My first attempt was to fix the horizontal speed of the projectile and alter its vertical velocity to hit the target. This works, but it feels a little wonky in practice, especially when the vertical velocity is near zero, and the projectile appears to have been dropped rather than thrown or fired. I got far better results when I fixed the initial vertical velocity and altered the horizontal speed to hit the target. This guarantees that the projectile will always spawn with a good amount of speed, it will always reach a certain height, and generally it just feels more tangible and physical.

GunPreq 2015-08-24 00-46-37-782
Fixing the vertical speed of projectiles and altering the horizontal to hit our moving target.

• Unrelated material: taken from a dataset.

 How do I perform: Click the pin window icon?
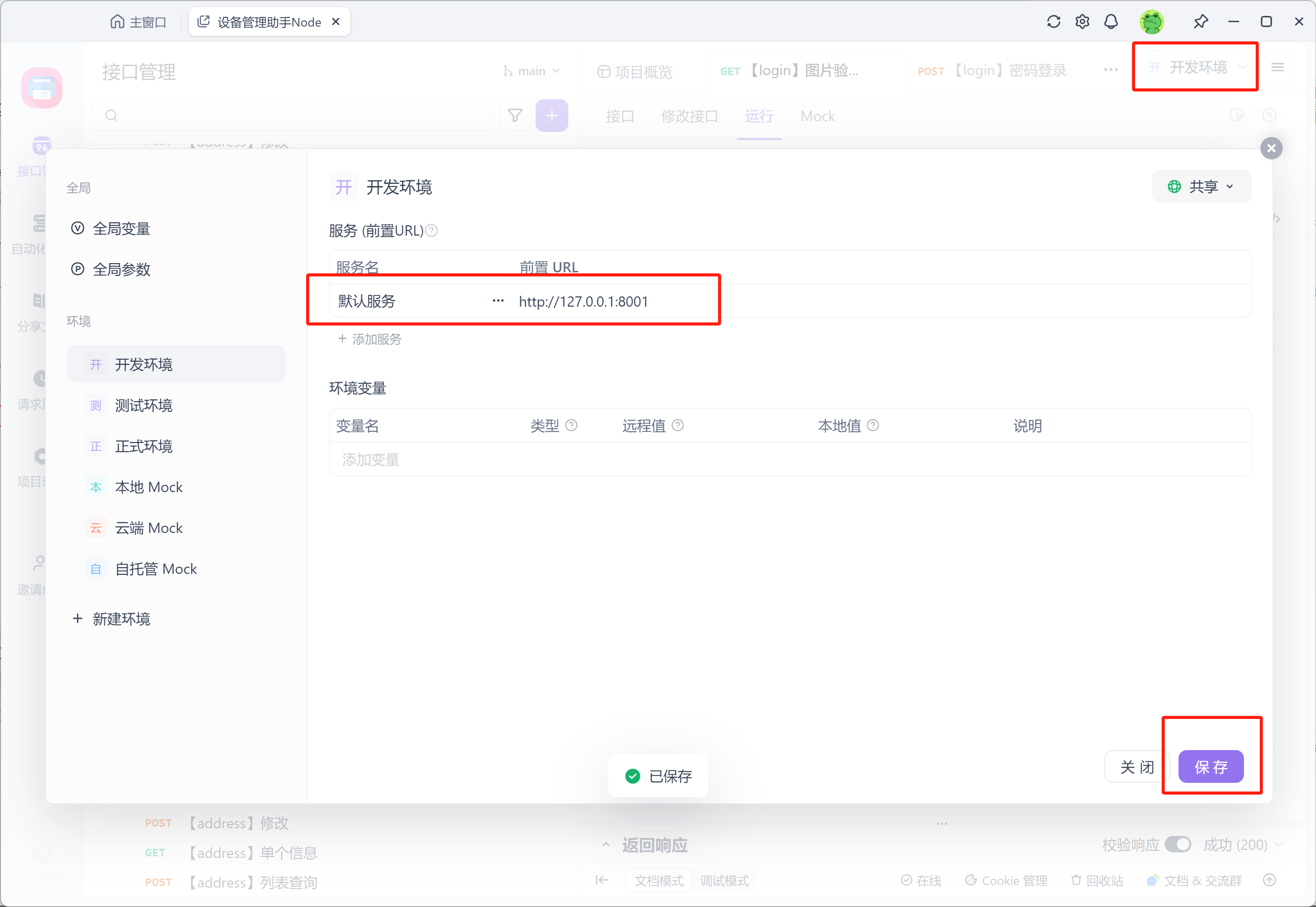pyautogui.click(x=1200, y=21)
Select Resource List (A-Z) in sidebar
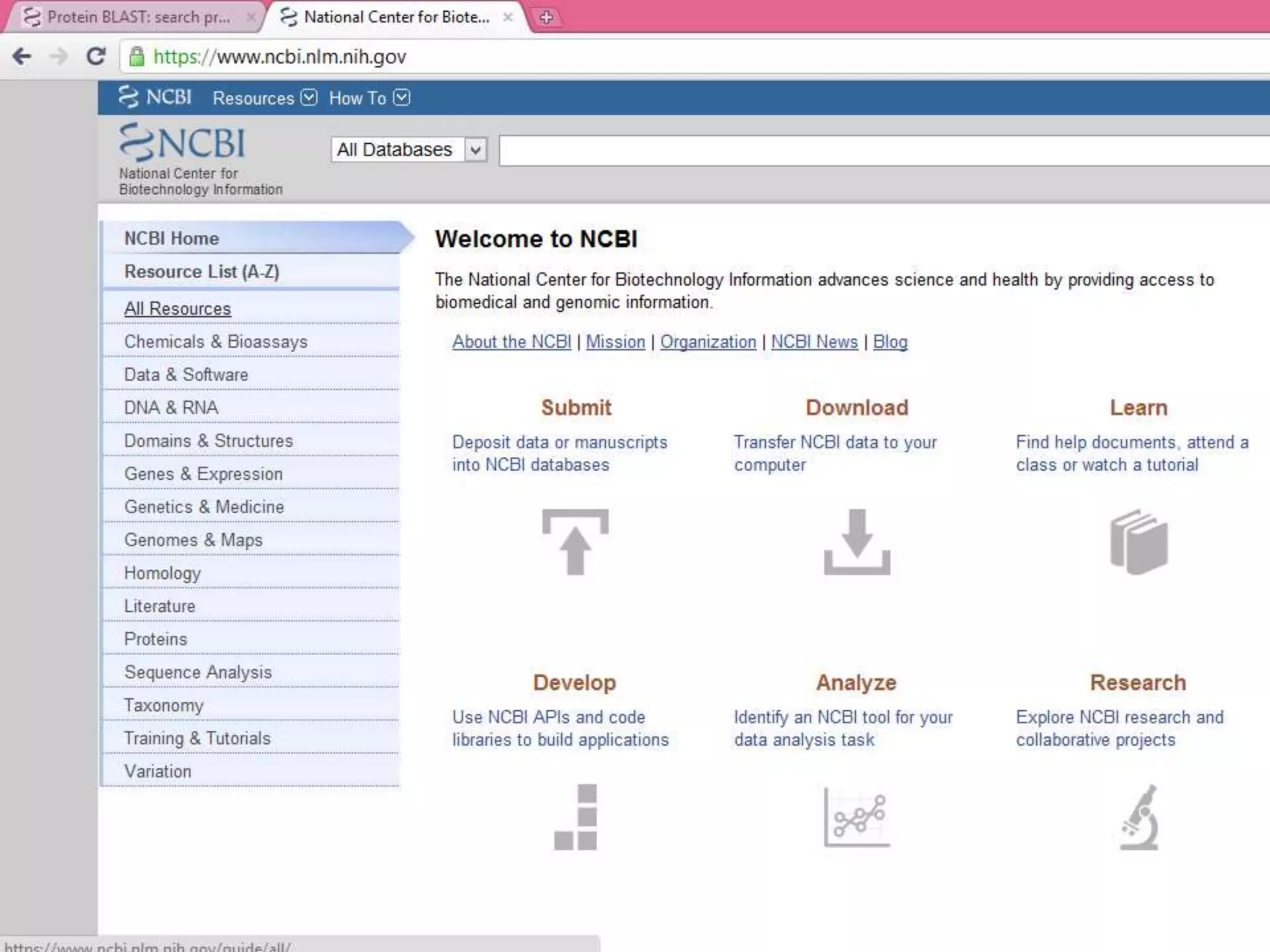 202,271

If we disregard the player’s velocity, this becomes a problem of hitting a stationary target. This is a little easier to solve, and still a pretty good gameplay experience. If we account for the player’s velocity, then we end up with the case where the projectile will always hit the player unless they change their course after it’s been fired. I’m not yet sure how I feel about this. I feel like it’s somewhere between challenging and unfairly difficult or frustratingly artificially calculated. So what I’ve done instead is allow this to be tuned by solving for a variable amount of the player’s velocity. At zero, this becomes a stationary target solution and the player will never be hit as long as they keep moving. At one, this becomes a moving target solution and the player will always be hit unless they change course. It feels like somewhere in the middle will probably be a sweet spot, where projectiles are not totally predictable one way or the other, but can be avoided in most circumstances simply be staying aware of the playing field.

Of course, we don’t want enemies to be able to bullseye the player from halfway across the map, so it’s important to include some constraints on what valid solutions may be. In this case, I’m clamping the horizontal speed to some maximum value. If the player is too far away and can’t be reached without exceeding this value, then we just lob the projectile as far as we can and don’t worry about it.

In the future, I may tie some of these aspects into other AI systems, like whether the enemy is aware of the player, whether they’re facing the player, and so on, but for a quick prototype, I feel like this is off to a pretty good start.